Lebih jauh dijelaskan, tanah longsor sejatinya adalah perpindahan material yang bergerak ke bawah atau keluar lereng akibat adanya ketidakseimbangan lapisan tanah sehingga labil dan mudah bergeser. Faktor dan parameter pemicu terjadinya tanah longsor banyak ragamnya. Namun para ahli sepakat mengelompokkan dalam beberapa jenis yakni: kemiringan lereng, curah hujan, tekstur tanah, regolith tanah, sesar serta kepadatan penduduk.
Maksud kepadatan penduduk disini adalah bangunan yang ada di atas tanah. Ini berkaitan dengan tata guna lahan di area yang kemiringannya curam atau di tebing sungai. Ancamannya cukup tinggi” urai pria penyuka traveling ini.

Tak jarang tanah longsor terjadi begitu cepat atau malah berjalan pelan tergantung faktor pemicunya. Namun cepat atau lambat nyatanya sangat berimplikasi negatif dengan kerugian jiwa dan materiil akibat bencana ini, baik korban jiwa meninggal, luka sampai mengungsi.

Mahfuzi kembali membeberkan, tahun 2016 lalu nilai kerugian akibat longsor mencapai Rp. 1 milyar lebih, pada tahun 2017 sebesar Rp. 2,22 milyar dan per Oktober 2018 tercatat sebesar Rp. 2,7 milyar lebih.
“Bukan tidak mungkin angka ini bakal nambah, karena musim hujan sebentar lagi masuk dan tahun 2018 tinggal 2 bulan lagi” tuturnya.

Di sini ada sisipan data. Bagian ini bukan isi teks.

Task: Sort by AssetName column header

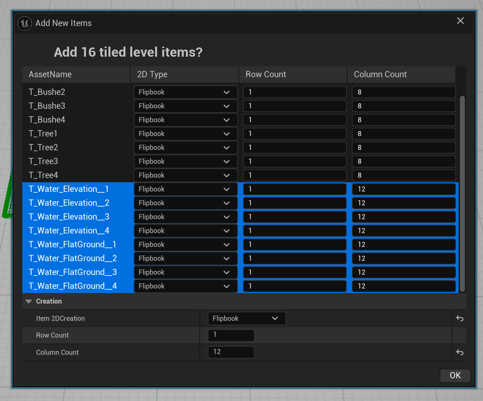Action: point(76,75)
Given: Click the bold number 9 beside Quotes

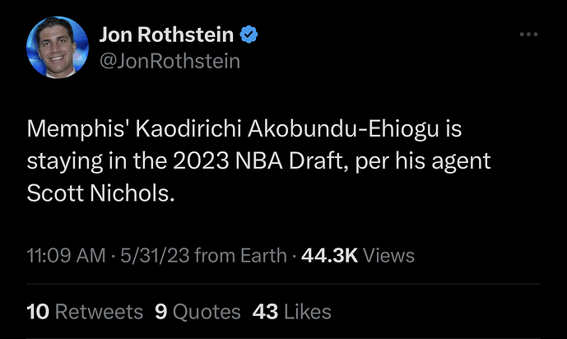Looking at the screenshot, I should coord(161,312).
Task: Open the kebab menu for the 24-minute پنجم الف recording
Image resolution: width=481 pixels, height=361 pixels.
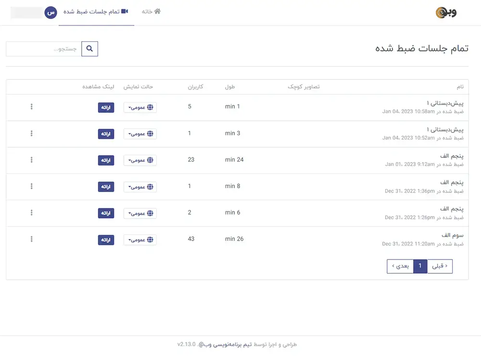Action: point(31,160)
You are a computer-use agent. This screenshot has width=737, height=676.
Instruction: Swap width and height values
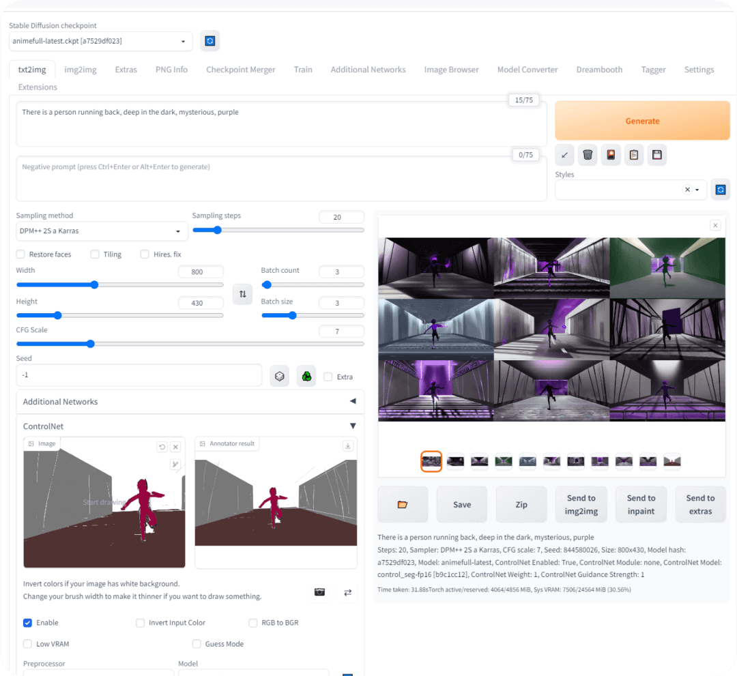tap(242, 294)
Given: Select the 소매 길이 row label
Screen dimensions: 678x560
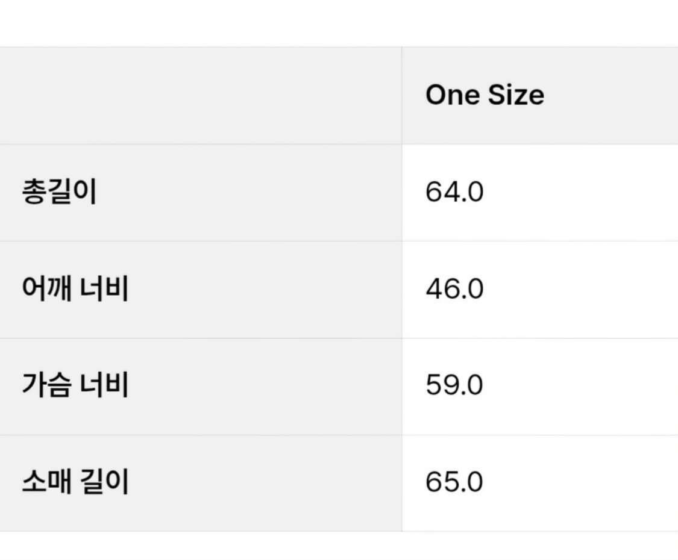Looking at the screenshot, I should 75,483.
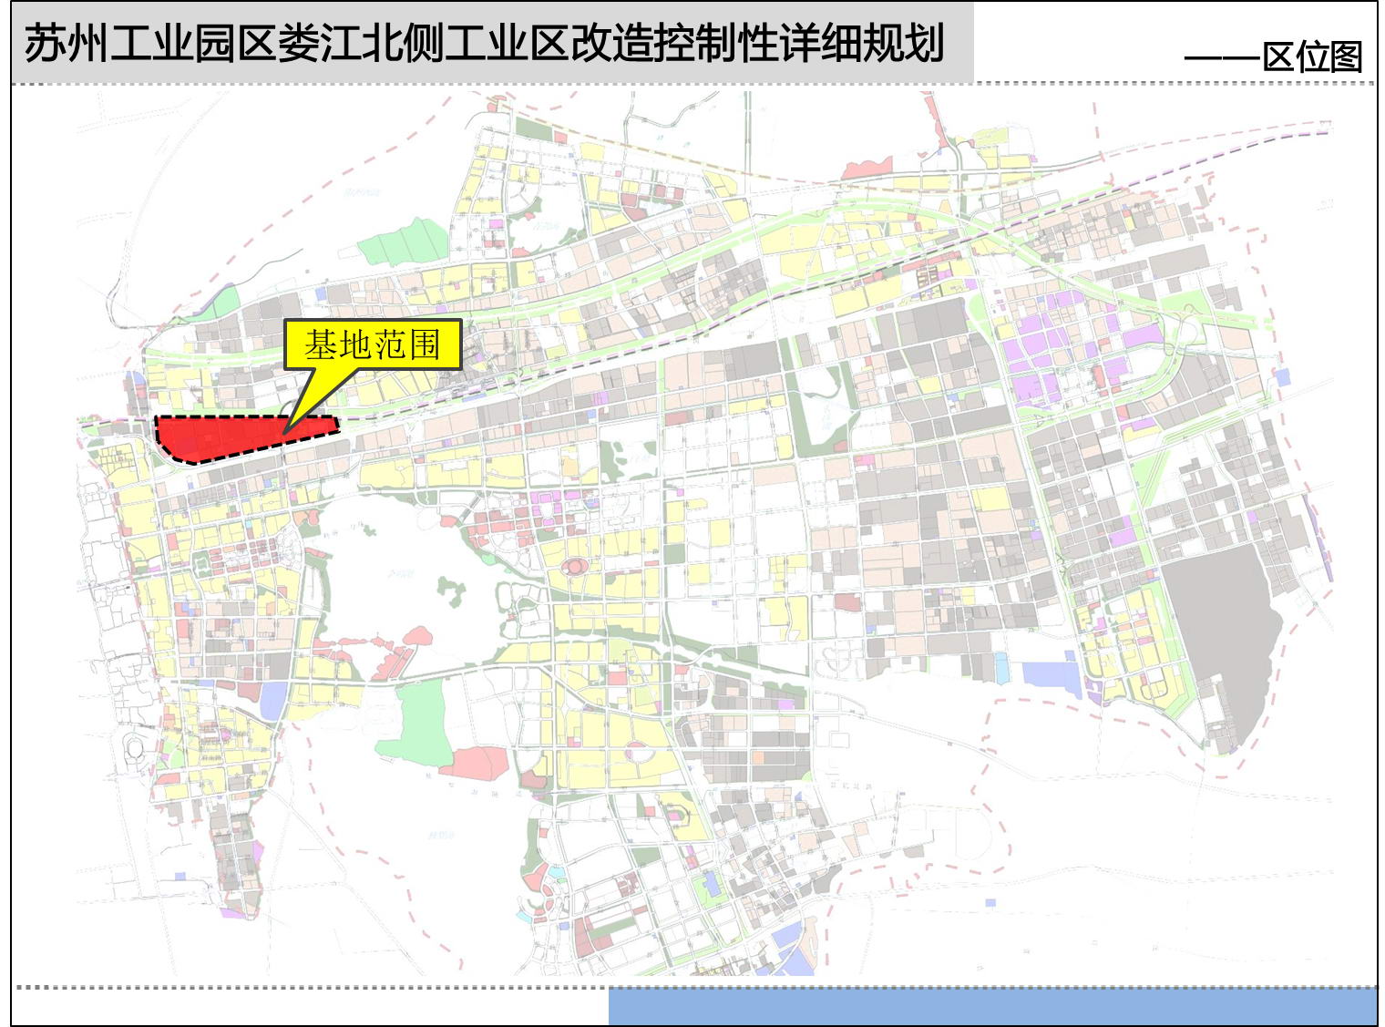
Task: Select the small blue square at the east edge
Action: (1283, 376)
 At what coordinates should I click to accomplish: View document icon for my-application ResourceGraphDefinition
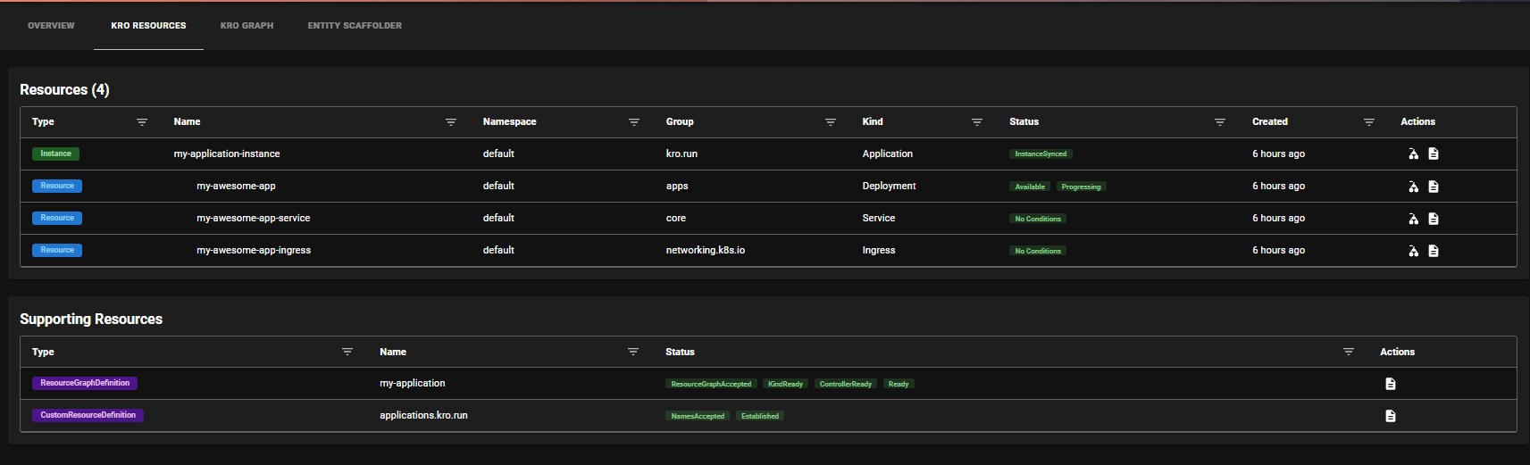point(1390,384)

Musim hujan secara teoritis berdurasi enam bulan. Idealnya dimulai Oktober dan berakhir Maret.
Mahfuzi menambahkan, dengan berbekal prediksi BMKG akan datangnya musim hujan pertengahan bulan ini, maka perlu ditingkatkan kewaspadaan dan kesiapsiagaan di seluruh komponen masyarakat. Perlu pula mewaspadai wilayah yang rawan ancaman longsor.
“Dari data yang kami miliki daerah yang rawan longsor diantaranya kawasan Muharto, Oro-oro Dowo, Kampung Warna-Warni, Kolonel Sugiono dan Klayatan Mergan” ujarnya.

Bentuk pertahanan diri atau pencegahan terhadap ancaman tanah longsor dapat dilakukan dengan mitigasi. Pengurangan risiko bencana longsor dalam konteks mitigasi dibedakan dalam 2 bentuk konsep, yakni mitigasi struktural dan mitigasi non struktural.

Mitigasi struktural cenderung mengupayakan pembangunan kontruksi atau perubahan fisik lingkungan yang ada, bersifat solusi teknis dan dilakukan para ahli. Mitigasi non struktural dilakukan dengan memodifikasi perilaku sosial manusia atau alam tanpa membutuhkan teknologi struktur yang dirancang.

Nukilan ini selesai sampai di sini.